Сознание Микеланджело обожгло воспоминание о таких же угрозах, исходивших в Болонье от тамошних завистливых мастеров, и в него вселился страх. Он стал опасаться с наступлением сумерек один выходить на улицу. Но время шло, нанятые рабочие продолжали обтёсывать глыбы, а папа по-прежнему был недосягаем. Тогда, поборов свой страх, он решил действовать более решительно и в субботу, считавшуюся приёмным папским днём, отправился во дворец. Договор он пока оставил дома, так как сам ещё толком не разобрался в написанном под диктовку Галли.
В одном из залов Юлий принимал посетителей, которых собралось немало. Подошла очередь известного в городе ювелира, предложившего приобрести у него партию драгоценных изумрудов. В разговоре с ним папа резко заявил, словно желая, чтобы его слова были услышаны остальными, дожидавшимися своей очереди. Всем не терпелось знать, в каком ныне папа настроении.
— Я не желаю тратить ни полушки на камни — ни на маленькие, ни на большие. Нас ждут великие дела, и мелочами заниматься нам недосуг.
Хотя от слов папы Микеланджело передёрнуло, он вопреки этикету прямо подошёл к Юлию и без обиняков спросил, когда ему наконец будут выданы деньги для продолжения работы над гробницей.
Не ожидавший увидеть его среди посетителей, Юлий метнул гневный взгляд на растерявшегося церемониймейстера.
— Приходи в понедельник, — сухо сказал он и поспешно покинул приёмную.
Микеланджело отправился домой, поверив слову папы, произнесённому прилюдно. Ожидание затянулось. Он не попал на приём ни в понедельник, ни в следующие дни, натыкаясь всякий раз на отказ. Тогда он направился прямо к главному казначею. Тот, пряча глаза, ответил, выслушав его просьбу:
— Ничем не могу вам помочь, Буонарроти. От Его святейшества я не получал никаких распоряжений о выдаче вам денег.
Следует, однако, сказать, что, по данным казначейства, добыча и доставка мрамора обошлись намного дешевле выделенной на эти цели суммы, о чём было доложено папе. Официальных расписок и фактур не сохранилось, но в литературе этот факт не обойдён молчанием. Известно также, что родитель скульптора сумел в тот период обзавестись новой недвижимостью, вложив средства, полученные от сына, в приобретение земли. У отца и сына была мания скупать земельные наделы, хотя оба были далеки от земледелия.
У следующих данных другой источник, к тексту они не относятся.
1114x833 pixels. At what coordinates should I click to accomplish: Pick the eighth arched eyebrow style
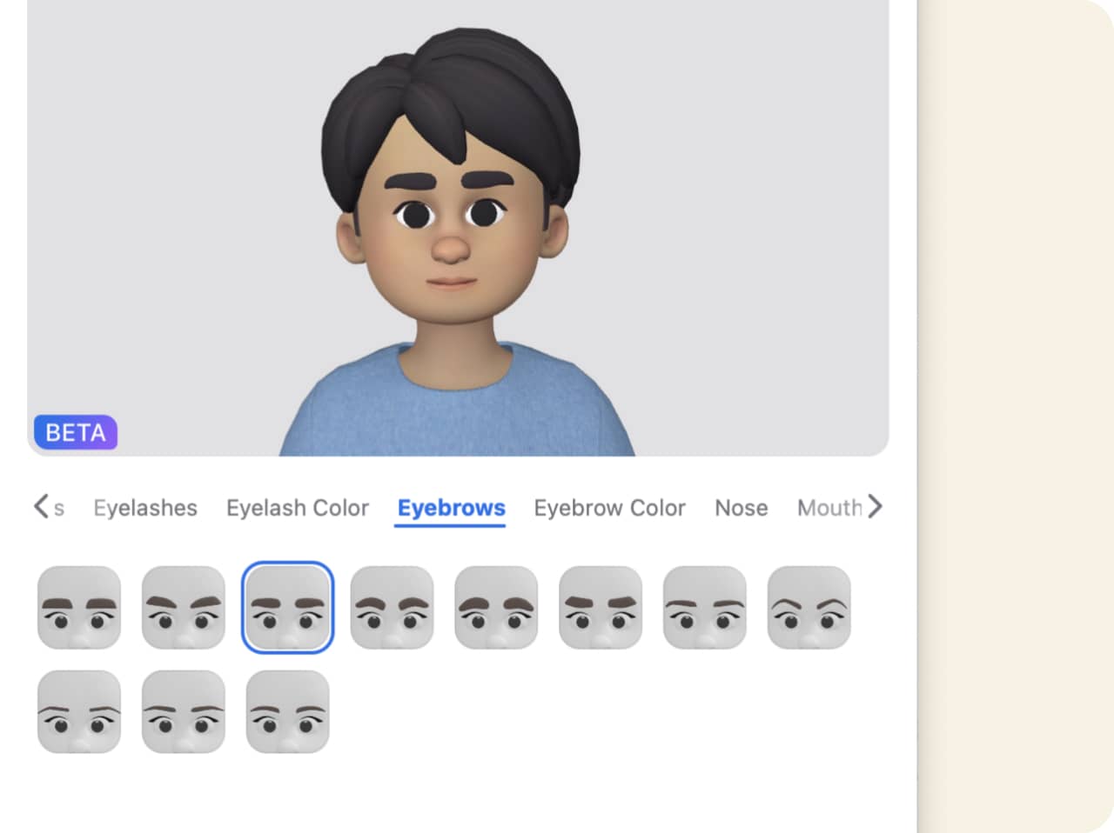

Микеланджело томился от безделия и неясности создавшегося положения:
В толк не возьму причину Тревоги постоянной, А дух мой окаянный И вовсе сник совсем, согнувши спину. Но я печаль отрину, А воспарить, как птица, Бескрылому, мне свыше не дано, Чтоб с небом породниться. Как одолеть кручину? Покамест твёрдо знаю я одно: Уж коли суждено Душе дождаться часа искупленья, Её исторгну я без сожаленья (154).